Environmental Impact of Biodegradable Packaging Based on Chia Mucilage in Real Water Bodies
by Renata Machado Pereira da Silva, Stefanny Pereira Atanes and Sibele Santos Fernandes
Processes 2025, 13(8), 2381; https://doi.org/10.3390/pr13082381 - 27 Jul 2025
Viewed by 276
Abstract
The intense demand for alternatives to conventional plastics has increasingly motivated the development of biodegradable packaging. However, the ecological impact of these materials when discarded in natural settings has not yet been evaluated. Therefore, this study investigated the effects of films based on [...] Read more.
The intense demand for alternatives to conventional plastics has increasingly motivated the development of biodegradable packaging. However, the ecological impact of these materials when discarded in natural settings has not yet been evaluated. Therefore, this study investigated the effects of films based on chia mucilage in different aquatic environments. The solubilization time varied according to water type, ranging from 40 min in ultrapure, deionized, and distilled water to 230 min in saline water. After solubilization, all water samples exhibited increased turbidity (from 1.04 to 15.73 NTU in deionized water) and apparent color (from 0 to 44 PCU in deionized water) as well as pH variations depending on ionic strength. Deionized water also showed the highest viscosity increase (>350 Pa·s at 1 s−1).

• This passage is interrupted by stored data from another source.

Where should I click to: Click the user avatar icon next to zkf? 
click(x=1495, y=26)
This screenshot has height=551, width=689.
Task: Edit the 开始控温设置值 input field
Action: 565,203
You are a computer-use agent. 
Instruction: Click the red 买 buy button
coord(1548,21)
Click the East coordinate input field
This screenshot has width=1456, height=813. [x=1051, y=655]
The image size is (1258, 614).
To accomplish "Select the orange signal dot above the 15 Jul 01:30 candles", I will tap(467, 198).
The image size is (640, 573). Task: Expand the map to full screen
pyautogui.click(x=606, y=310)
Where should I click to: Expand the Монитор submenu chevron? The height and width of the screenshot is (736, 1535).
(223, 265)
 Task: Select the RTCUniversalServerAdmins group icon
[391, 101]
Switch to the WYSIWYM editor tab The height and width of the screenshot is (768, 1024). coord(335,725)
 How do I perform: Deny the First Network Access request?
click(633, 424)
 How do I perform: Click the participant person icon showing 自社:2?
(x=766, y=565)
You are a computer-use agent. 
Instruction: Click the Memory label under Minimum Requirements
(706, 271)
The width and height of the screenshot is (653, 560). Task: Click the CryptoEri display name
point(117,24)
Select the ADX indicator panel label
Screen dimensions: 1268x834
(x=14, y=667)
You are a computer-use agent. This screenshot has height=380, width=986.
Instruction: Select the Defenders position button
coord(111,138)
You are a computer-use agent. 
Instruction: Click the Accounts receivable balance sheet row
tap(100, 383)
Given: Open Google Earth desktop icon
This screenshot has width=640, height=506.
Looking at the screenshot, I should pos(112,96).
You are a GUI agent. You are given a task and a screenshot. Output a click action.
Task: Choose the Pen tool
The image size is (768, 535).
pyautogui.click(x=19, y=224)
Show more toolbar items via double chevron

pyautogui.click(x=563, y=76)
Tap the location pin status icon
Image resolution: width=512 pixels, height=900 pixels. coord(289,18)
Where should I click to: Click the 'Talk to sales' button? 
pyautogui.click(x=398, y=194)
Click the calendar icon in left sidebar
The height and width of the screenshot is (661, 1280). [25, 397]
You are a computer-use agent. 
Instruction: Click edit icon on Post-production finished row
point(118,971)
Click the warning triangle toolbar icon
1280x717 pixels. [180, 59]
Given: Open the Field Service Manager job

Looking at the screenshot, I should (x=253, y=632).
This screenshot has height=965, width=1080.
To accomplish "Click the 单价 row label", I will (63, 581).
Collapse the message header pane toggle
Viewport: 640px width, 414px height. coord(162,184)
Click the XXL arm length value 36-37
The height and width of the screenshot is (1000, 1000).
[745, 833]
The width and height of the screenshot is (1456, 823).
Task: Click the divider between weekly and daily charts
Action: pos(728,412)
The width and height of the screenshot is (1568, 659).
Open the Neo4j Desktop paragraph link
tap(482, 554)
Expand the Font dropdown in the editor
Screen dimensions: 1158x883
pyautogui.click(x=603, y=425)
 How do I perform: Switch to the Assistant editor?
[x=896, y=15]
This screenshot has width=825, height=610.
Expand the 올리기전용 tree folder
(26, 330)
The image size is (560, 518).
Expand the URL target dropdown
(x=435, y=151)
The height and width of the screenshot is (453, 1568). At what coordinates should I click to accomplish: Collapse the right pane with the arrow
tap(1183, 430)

UV–Vis spectra revealed a moderate rise in absorbance between 236 and 260 nm, indicating organic compound release. Regarding phytotoxicity, the solubilized films had no toxic effect and promoted a biostimulating effect on root elongation, with Relative Germination Index values exceeding 140% in most samples. These results reinforce the potential of chia-based films for controlled disposal, particularly in low-salinity environments, while highlighting the importance of evaluating post-solubilization interactions with aquatic systems. Full article
(This article belongs to the Special Issue Advances in Waste Management and Treatment of Biodegradable Waste)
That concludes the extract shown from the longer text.